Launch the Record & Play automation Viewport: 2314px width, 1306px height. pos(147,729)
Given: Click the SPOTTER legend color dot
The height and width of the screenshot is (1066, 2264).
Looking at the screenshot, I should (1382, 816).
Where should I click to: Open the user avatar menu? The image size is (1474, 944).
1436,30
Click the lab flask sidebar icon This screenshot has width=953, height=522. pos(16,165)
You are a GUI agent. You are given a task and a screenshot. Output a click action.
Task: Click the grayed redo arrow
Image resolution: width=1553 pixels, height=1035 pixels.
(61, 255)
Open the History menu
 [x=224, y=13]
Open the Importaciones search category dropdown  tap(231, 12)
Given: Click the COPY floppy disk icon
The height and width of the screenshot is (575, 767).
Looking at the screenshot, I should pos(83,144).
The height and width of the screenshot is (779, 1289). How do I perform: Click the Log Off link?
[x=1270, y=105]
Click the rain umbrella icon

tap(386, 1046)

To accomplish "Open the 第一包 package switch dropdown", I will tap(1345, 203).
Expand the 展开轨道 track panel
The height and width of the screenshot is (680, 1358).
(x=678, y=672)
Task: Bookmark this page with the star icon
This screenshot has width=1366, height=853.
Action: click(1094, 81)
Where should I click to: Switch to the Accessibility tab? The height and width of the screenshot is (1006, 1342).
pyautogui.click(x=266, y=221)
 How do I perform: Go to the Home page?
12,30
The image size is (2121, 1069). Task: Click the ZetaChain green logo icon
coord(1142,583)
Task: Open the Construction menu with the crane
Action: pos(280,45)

* Work to complete *
Only the lines from the one containing "This screenshot has width=1366, height=853." through the end of the records above belong in the answer, each exactly as written.

* Written response *
This screenshot has width=1366, height=853.
Action: click(1094, 81)
Where should I click to: Switch to the Accessibility tab? The height and width of the screenshot is (1006, 1342).
pyautogui.click(x=266, y=221)
 How do I perform: Go to the Home page?
12,30
The image size is (2121, 1069). Task: Click the ZetaChain green logo icon
coord(1142,583)
Task: Open the Construction menu with the crane
Action: pos(280,45)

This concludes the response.